Overhaul of the Manual
In the last days, I've completely overhauled the jq manual. Some of the most important changes:
- I've regrouped the chapters. I tried to make it such that the chapters build on each other; for example, to explain basic filters such as
|, it is useful to know how to construct values first, and to understand paths such as.posts[0], it is useful to understand|first. - To help with finding the information, the TOC can now be expanded to show subsections of sections.
- I've annotated many filters with compatibility notes that document divergent behaviour for other implementations. Currently, this covers mostly my own jq interpreter jaq, but I expect this to be useful too for gojq.

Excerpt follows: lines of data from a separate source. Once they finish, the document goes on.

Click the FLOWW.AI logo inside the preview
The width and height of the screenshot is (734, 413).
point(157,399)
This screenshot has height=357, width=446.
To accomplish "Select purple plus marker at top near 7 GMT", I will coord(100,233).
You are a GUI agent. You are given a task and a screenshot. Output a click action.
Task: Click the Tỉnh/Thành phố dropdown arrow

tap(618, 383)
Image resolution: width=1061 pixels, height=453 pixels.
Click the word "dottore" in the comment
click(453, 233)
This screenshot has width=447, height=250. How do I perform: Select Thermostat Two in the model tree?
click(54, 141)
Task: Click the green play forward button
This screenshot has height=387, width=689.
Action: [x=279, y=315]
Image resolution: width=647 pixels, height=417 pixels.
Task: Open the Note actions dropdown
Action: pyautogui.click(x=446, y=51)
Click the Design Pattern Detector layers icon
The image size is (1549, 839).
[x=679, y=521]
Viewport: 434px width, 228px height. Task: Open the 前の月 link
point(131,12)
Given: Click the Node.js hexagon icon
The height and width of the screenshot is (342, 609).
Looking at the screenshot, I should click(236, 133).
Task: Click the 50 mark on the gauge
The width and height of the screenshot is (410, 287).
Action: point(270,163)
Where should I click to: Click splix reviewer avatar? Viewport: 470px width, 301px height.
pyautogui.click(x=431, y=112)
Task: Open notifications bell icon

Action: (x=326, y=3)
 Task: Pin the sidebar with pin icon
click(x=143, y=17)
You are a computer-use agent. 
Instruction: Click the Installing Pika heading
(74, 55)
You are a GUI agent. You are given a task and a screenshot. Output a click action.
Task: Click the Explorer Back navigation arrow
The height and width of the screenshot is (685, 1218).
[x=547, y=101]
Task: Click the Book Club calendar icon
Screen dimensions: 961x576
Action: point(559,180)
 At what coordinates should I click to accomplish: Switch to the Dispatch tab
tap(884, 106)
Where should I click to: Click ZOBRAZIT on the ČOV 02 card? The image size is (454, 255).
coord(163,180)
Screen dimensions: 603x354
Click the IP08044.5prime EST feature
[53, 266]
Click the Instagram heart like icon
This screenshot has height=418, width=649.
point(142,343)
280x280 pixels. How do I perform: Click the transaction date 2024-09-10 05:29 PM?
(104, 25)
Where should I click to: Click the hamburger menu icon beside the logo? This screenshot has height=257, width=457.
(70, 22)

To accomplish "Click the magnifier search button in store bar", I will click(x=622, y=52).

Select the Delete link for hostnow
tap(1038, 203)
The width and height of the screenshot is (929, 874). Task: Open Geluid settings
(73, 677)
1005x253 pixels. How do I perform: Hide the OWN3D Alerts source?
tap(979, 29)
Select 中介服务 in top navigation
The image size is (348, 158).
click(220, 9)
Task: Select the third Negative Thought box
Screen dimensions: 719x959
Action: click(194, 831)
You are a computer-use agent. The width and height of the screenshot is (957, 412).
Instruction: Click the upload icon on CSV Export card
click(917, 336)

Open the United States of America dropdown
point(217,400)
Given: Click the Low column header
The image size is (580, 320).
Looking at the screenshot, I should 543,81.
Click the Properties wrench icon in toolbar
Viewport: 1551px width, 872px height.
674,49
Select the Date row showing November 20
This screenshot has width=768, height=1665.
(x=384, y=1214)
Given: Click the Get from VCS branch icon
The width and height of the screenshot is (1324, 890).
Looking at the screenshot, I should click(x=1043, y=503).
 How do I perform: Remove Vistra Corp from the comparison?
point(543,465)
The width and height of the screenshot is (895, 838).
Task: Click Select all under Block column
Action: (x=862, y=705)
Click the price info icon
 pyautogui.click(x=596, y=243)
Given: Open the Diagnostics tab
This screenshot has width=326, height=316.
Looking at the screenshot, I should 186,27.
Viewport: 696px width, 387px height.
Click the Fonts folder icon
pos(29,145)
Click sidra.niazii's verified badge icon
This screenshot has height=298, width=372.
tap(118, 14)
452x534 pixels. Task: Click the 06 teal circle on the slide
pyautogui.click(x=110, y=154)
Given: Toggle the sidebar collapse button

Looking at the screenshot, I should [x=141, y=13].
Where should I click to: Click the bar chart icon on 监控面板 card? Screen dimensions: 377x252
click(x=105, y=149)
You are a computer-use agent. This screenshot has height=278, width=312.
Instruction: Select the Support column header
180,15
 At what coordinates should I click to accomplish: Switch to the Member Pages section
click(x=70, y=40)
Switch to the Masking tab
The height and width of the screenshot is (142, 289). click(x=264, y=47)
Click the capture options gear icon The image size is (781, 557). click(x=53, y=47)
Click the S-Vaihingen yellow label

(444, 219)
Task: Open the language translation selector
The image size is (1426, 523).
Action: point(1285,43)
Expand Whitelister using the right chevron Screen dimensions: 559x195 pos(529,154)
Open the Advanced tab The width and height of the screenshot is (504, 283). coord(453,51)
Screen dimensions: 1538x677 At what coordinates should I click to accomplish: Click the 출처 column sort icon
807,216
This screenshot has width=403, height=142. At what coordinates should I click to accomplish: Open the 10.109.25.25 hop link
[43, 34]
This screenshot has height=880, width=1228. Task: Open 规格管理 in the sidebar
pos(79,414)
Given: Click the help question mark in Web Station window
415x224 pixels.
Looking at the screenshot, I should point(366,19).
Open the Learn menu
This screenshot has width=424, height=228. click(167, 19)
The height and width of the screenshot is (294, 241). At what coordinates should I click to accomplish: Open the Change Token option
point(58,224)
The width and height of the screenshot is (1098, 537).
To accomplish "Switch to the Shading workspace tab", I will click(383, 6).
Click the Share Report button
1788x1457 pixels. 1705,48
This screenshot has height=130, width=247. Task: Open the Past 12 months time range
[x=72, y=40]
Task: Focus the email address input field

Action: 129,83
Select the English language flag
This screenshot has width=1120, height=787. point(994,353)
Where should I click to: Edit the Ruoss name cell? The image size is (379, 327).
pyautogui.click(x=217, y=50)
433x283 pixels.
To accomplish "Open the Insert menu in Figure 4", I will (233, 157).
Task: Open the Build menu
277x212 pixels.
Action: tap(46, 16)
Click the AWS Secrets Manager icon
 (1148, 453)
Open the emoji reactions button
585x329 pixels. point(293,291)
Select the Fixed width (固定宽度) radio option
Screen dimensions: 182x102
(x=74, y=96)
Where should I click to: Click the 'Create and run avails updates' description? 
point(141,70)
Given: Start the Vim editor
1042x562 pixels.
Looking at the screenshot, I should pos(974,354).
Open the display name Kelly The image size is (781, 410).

- I've reworked the visual appearance of the man page, such that longer blocks (such as examples or notes) are visible as such.
- I've corrected bugs in the manual as I went along; for example, the behaviour of arithmetic-update assignments.
- I've also added a large number of new examples.
- I significantly reworked the sections on paths, definitions, and assignments. These are nearly rewrites.
All in all, this PR adds a lot of new information to the jq manual and tries to improve its structure.
To see it in all its glory, you need Pandoc >3.0. Go to jq/docs, run pipenv sync, then
pipenv run python3 build_website.py --root /output && python3 -m http.server
and open http://0.0.0.0:8000/output/manual in your browser.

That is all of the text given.